Content starts
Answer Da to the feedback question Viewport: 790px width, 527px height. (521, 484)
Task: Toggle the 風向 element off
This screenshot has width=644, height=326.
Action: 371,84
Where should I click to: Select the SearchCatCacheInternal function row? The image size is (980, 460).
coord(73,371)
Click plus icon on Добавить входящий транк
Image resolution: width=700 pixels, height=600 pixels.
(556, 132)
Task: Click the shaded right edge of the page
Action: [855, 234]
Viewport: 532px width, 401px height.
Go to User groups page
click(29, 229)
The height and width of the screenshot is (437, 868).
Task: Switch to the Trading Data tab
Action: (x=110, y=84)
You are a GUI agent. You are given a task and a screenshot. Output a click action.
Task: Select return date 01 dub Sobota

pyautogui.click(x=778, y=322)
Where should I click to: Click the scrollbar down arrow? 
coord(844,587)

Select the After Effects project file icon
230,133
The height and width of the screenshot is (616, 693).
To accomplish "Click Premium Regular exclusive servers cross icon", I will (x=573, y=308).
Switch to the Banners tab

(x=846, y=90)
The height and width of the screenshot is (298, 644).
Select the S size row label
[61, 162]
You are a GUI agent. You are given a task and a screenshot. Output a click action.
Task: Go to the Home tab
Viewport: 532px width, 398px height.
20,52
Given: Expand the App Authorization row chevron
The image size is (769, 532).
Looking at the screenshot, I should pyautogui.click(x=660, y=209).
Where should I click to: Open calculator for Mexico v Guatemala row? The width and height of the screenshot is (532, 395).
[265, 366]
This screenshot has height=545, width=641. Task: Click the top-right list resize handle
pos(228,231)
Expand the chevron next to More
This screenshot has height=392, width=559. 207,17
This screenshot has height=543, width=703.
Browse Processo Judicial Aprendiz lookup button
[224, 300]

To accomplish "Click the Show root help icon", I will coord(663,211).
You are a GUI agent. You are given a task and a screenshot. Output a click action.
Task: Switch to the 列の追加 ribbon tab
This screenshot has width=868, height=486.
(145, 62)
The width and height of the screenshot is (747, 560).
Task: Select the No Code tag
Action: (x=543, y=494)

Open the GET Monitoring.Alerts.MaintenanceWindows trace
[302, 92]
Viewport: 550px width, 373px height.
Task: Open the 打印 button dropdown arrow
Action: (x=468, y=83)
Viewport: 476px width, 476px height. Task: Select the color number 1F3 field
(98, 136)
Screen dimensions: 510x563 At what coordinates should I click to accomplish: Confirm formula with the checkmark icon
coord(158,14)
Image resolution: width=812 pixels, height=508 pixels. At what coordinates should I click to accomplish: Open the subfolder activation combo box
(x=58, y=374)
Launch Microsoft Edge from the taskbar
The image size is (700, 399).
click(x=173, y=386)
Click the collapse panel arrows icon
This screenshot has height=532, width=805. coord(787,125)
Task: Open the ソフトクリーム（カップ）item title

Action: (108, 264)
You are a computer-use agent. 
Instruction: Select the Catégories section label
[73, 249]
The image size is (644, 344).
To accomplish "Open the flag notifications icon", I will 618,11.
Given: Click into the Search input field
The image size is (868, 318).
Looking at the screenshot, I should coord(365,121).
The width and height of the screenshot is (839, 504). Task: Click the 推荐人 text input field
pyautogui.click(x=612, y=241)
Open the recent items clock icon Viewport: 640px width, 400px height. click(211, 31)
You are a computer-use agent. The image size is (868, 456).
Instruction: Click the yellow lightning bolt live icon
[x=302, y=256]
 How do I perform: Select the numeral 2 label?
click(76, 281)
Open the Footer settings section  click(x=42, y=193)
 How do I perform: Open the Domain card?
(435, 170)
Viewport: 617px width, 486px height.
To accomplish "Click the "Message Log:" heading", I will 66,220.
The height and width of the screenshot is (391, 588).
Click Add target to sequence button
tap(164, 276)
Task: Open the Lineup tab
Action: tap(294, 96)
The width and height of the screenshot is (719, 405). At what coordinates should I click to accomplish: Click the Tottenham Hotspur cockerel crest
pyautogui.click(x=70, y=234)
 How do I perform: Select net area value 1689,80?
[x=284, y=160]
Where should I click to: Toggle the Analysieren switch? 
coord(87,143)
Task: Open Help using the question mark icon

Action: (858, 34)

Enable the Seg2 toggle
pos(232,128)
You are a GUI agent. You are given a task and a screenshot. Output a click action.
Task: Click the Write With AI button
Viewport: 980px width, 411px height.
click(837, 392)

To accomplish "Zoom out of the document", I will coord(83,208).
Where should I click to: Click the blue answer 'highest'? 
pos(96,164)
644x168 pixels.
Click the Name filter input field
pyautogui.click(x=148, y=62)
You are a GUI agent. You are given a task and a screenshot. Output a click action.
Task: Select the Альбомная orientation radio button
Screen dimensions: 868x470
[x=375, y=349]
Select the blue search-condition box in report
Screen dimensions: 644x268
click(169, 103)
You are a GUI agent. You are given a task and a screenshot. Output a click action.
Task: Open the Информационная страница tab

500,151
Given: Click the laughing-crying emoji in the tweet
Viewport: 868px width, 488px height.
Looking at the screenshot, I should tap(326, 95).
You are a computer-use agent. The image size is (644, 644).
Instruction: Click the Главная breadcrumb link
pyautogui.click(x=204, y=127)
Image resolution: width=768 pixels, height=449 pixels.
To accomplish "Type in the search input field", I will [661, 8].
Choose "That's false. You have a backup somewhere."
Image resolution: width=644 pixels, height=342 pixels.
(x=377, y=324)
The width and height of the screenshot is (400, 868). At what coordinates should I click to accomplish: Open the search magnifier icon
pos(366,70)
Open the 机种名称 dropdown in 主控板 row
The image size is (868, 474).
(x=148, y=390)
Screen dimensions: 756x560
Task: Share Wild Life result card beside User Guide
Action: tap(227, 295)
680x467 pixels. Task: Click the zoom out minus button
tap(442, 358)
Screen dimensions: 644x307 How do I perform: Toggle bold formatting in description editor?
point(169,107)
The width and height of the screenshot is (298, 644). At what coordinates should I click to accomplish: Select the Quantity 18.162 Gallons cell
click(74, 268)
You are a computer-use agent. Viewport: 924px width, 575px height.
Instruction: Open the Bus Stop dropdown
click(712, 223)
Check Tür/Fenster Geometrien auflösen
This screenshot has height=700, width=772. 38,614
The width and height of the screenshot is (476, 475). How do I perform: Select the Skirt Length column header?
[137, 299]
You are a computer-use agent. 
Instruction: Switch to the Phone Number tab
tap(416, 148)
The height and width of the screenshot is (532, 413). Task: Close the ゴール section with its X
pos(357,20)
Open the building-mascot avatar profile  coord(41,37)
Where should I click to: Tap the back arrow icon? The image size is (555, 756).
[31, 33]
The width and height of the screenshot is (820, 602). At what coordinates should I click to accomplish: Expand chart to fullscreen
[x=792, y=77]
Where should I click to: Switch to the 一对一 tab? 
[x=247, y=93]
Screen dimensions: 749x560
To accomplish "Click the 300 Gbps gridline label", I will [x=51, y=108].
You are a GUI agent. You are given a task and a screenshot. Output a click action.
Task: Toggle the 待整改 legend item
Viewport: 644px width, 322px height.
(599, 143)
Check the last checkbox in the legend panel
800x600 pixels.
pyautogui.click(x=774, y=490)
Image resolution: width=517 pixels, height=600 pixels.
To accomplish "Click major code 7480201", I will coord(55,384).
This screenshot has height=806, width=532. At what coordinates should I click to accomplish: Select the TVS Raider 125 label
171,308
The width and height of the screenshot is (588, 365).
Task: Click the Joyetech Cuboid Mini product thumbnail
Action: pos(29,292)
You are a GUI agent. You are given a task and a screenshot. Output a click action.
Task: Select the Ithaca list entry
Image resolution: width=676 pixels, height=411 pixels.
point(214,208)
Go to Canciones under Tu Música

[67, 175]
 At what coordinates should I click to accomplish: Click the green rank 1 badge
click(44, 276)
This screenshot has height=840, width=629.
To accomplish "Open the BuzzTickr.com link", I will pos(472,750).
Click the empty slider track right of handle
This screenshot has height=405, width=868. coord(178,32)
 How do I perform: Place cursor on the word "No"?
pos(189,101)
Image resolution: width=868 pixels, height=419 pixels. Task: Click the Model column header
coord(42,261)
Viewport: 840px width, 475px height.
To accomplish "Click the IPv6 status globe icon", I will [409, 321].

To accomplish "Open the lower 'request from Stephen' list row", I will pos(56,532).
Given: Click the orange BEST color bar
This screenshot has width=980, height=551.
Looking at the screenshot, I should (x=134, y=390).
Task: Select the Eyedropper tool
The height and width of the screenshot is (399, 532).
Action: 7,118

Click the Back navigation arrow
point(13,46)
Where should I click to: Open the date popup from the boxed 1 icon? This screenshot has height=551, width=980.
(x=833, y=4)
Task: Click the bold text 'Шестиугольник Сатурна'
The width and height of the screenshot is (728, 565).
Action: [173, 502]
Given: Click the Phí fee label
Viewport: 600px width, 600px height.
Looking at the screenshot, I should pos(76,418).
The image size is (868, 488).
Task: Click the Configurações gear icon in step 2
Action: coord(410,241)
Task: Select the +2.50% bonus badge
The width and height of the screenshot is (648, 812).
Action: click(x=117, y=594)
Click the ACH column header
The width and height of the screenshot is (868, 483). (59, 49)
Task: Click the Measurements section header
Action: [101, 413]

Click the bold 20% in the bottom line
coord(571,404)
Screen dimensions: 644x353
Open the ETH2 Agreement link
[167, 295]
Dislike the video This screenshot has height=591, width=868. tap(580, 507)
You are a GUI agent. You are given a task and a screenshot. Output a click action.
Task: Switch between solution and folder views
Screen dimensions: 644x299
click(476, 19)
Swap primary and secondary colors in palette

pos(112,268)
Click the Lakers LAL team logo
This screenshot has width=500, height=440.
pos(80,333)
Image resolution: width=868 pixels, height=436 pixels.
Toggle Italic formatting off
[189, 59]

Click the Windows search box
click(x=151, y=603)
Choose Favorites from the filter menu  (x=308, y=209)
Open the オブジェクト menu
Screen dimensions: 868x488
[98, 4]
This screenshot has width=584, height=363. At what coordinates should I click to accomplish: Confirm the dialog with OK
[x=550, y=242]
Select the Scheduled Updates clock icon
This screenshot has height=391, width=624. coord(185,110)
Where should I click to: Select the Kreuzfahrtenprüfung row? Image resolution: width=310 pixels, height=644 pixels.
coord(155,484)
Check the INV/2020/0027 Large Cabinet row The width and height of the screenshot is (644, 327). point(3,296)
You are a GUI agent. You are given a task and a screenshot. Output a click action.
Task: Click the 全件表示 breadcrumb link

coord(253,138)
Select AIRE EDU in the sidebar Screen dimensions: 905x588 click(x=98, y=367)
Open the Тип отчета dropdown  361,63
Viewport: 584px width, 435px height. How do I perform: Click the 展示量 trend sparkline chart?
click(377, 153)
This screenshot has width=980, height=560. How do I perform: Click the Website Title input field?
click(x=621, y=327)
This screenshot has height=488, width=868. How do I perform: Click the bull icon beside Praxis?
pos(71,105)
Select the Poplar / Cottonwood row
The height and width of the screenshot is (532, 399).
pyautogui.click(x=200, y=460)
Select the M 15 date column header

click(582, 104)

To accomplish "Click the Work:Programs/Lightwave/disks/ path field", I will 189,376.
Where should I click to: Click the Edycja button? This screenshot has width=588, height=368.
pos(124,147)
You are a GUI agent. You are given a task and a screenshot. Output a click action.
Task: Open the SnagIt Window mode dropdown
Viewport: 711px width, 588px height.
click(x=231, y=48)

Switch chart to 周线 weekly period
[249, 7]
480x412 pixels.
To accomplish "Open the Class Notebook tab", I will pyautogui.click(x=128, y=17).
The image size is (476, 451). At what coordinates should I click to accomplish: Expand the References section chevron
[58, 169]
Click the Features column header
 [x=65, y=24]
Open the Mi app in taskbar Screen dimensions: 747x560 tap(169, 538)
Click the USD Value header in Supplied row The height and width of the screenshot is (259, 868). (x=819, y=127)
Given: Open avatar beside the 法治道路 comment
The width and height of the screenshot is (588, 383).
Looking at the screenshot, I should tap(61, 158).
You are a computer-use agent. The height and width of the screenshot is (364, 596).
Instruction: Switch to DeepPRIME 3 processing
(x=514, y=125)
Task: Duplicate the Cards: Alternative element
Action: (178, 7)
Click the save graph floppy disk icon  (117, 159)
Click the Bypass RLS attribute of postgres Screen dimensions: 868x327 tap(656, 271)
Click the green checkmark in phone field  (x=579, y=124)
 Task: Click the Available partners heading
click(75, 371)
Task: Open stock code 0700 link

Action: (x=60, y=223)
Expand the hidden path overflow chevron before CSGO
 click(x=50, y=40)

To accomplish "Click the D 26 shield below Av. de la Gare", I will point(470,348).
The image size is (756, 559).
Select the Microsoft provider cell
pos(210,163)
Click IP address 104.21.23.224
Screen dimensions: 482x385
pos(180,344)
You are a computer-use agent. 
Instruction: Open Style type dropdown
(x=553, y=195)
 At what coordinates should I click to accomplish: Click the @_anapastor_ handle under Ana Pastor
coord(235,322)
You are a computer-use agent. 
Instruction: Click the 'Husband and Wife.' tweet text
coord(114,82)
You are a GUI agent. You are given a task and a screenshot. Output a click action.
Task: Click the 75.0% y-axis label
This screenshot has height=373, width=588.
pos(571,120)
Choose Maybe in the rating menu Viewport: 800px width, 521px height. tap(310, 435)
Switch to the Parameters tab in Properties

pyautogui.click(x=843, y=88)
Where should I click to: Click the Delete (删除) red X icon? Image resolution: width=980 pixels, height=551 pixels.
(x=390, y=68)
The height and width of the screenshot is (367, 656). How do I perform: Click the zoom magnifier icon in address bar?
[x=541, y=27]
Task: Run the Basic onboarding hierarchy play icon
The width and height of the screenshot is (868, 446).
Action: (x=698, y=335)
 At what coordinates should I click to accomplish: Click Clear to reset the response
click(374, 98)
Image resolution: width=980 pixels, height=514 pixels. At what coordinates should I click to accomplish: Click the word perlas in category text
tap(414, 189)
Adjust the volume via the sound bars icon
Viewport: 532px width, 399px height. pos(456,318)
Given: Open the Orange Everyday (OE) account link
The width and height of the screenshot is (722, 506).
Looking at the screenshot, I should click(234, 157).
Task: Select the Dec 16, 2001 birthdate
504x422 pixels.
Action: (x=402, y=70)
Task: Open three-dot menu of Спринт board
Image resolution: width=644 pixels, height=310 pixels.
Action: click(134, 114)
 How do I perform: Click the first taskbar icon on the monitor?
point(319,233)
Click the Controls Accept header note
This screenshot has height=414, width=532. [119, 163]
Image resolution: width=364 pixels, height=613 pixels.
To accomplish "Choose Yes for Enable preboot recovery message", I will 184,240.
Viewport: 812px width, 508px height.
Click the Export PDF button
Content ends
#### Task instructions
Only the lines from the one containing "The height and width of the screenshot is (367, 656)." through the one containing "Task: Run the" are to be retyped, both boundary lines included, with no other material.

#### Problem solution
The height and width of the screenshot is (367, 656). How do I perform: Click the zoom magnifier icon in address bar?
[x=541, y=27]
Task: Run the Basic onboarding hierarchy play icon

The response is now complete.